Carla Casciari Umbria

Carla Casciari Umbria“In Umbria il Movimento 5 Stelle si fa paladino dei cittadini sulla questione dei rifiuti, attacca a testa bassa la gestione regionale e denuncia in tutte le sedi le malversazioni dell’azienda che ne ha gestito lo smaltimento, la Gesenu, oggetto da mesi di interdittiva antimafia per le dubbie attività dei soci privati, in particolare nel sud d’Italia. Ma a Roma, per affrontare l’emergenza rifiuti, tratta direttamente con quello stesso privato, per anni socio di riferimento di Gesenu”. Così i consiglieri regionali del Partito democratico, Gianfranco Chiacchieroni, Attilio Solinas e Carla Casciari che esprimono il loro “sconcerto” per quello che definiscono un “atteggiamento a dir poco sorprendente e schizofrenico del Movimento 5 Stelle”.
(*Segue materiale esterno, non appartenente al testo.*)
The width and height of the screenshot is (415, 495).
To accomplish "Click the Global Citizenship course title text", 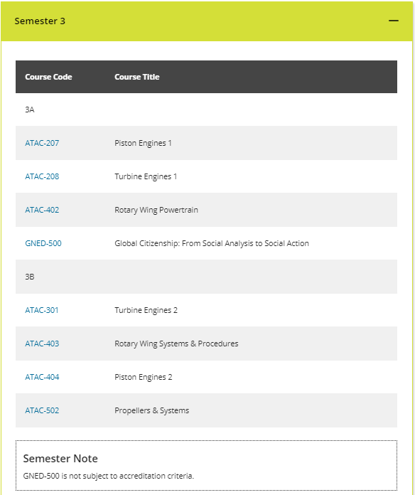I will 212,243.
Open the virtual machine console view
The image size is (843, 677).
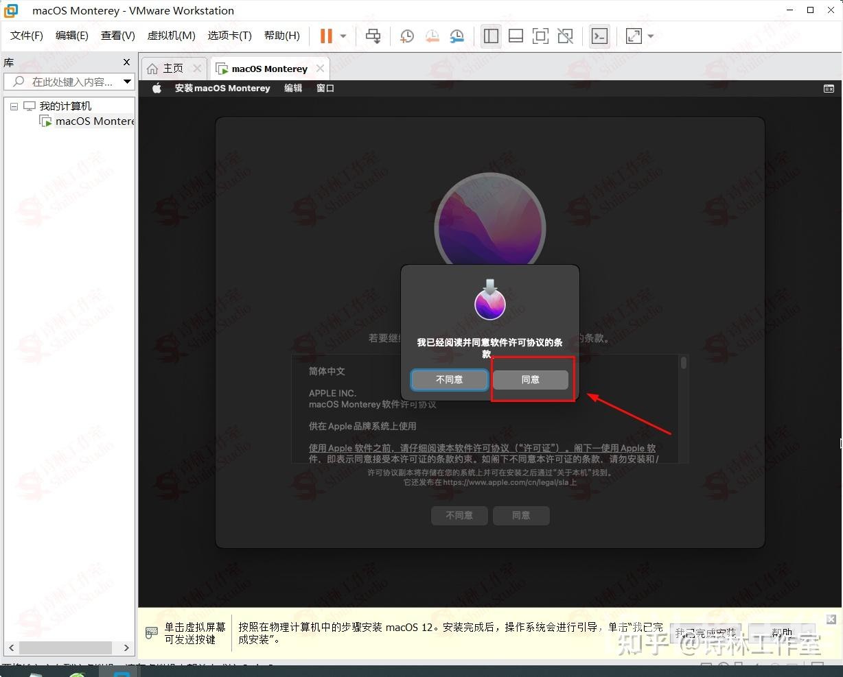point(598,35)
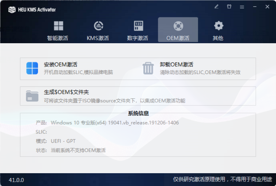
Task: Open the 其他 settings gear icon
Action: [218, 26]
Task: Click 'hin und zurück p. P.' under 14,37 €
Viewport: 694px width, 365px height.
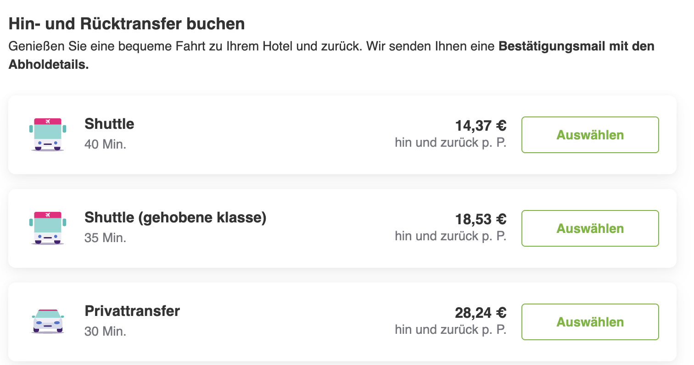Action: [451, 143]
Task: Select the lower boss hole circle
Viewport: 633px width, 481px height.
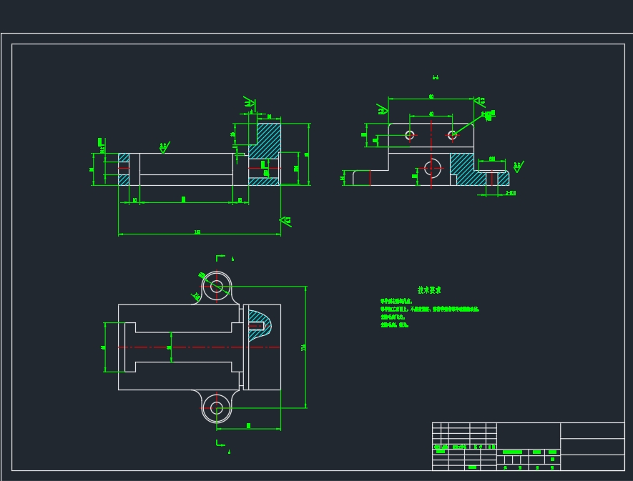Action: point(216,409)
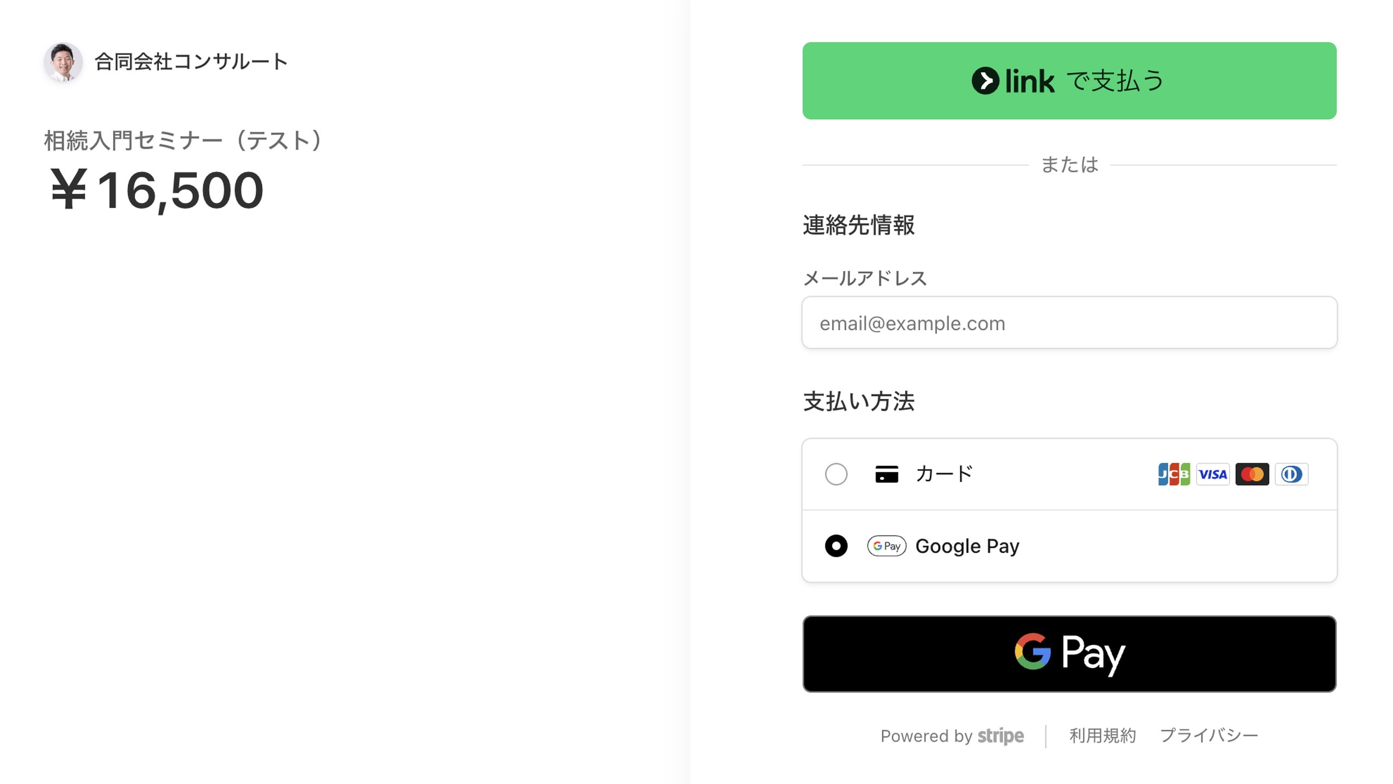Open the プライバシー privacy link
This screenshot has width=1393, height=784.
1209,736
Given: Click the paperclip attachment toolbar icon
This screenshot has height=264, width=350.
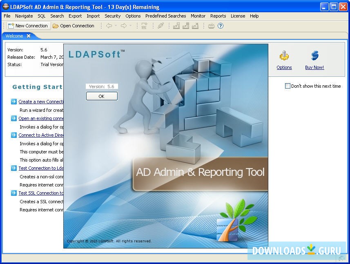Looking at the screenshot, I should click(161, 26).
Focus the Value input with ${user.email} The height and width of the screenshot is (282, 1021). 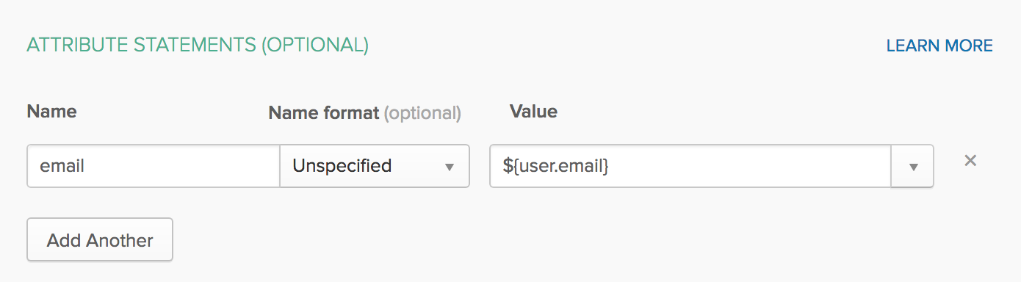(x=690, y=166)
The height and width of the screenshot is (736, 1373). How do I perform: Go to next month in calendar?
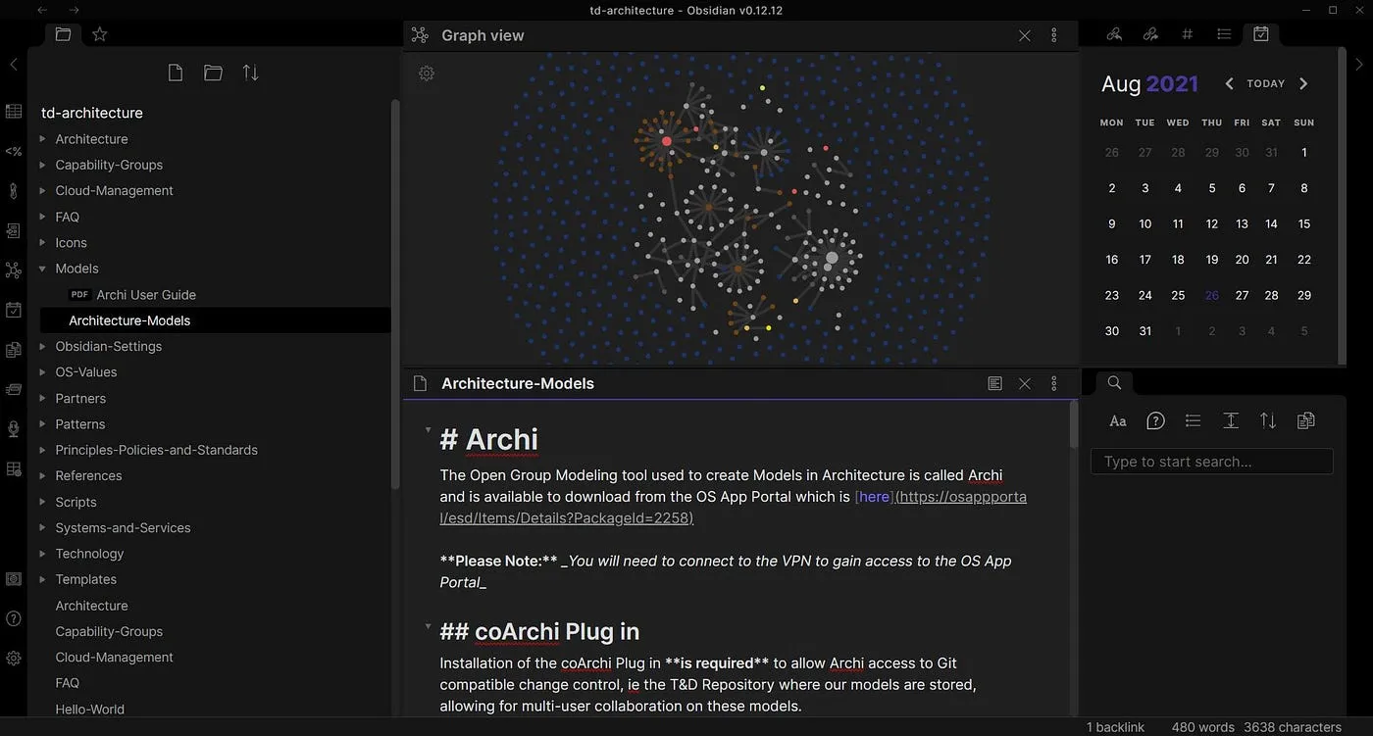click(1303, 84)
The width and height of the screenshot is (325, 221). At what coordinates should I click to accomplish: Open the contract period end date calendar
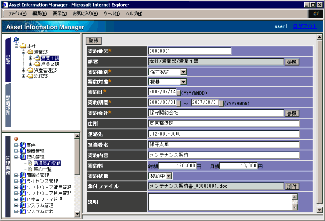tap(221, 103)
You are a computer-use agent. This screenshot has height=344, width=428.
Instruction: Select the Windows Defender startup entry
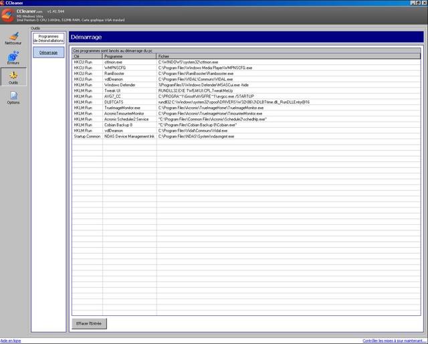[120, 85]
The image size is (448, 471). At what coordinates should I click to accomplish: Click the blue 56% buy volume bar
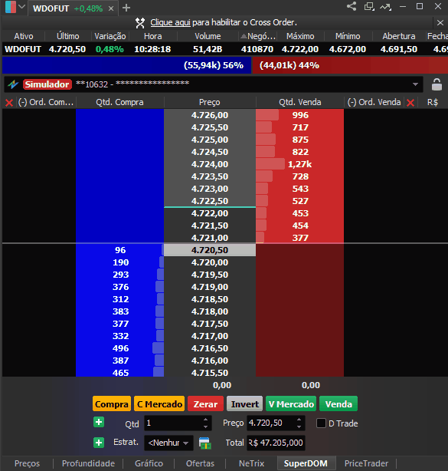pos(126,65)
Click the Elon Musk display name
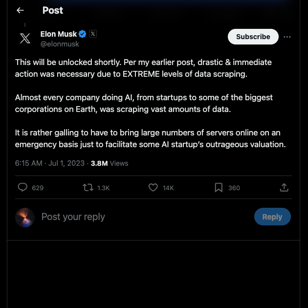The image size is (308, 308). tap(59, 34)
I tre esponenti del PD spiegano che ieri (21 luglio) hanno letto “con non poca sorpresa, nelle pagine della cronaca di Roma de La Repubblica che un parlamentare del partito di Grillo, Stefano Vignaroli, vice presidente della Commissione parlamentare che si occupa degli illeciti in ambito di smaltimento rifiuti, senza averne alcun titolo, avrebbe convocato, in uno studio della Capitale, il futuro assessore competente del Comune di Roma, peraltro non ancora nominato, i vertici dell’Ama e una società privata che si occupa di smaltimento rifiuti di proprietà di Manlio Cerroni, personaggio al centro di diverse vicende note alle cronache e che, fino a pochi giorni fa, è stato l’azionista privato di riferimento di Gesenu, in particolare al momento dell’interdittiva antimafia umbra. In questa riunione si sarebbe stabilito di affidare lo smaltimento di una parte dei rifiuti alla medesima società privata”.

Per Chiacchieroni, Solinas e Casciari, “questa vicenda raffigura una inquietante commistione tra istituzioni d’inchiesta, imprese e amministrazione grillina a Roma, in piena contraddizione con la campagna continua di condanna contro Gesenu e la gestione regionale dei rifiuti, sbandierata quasi quotidianamente dai rappresentanti dei 5 Stelle in Umbria. C’è da chiedersi come mai il Cerroni di Roma non sia cosi mal visto dai 5 Stelle come il Cerroni umbro”.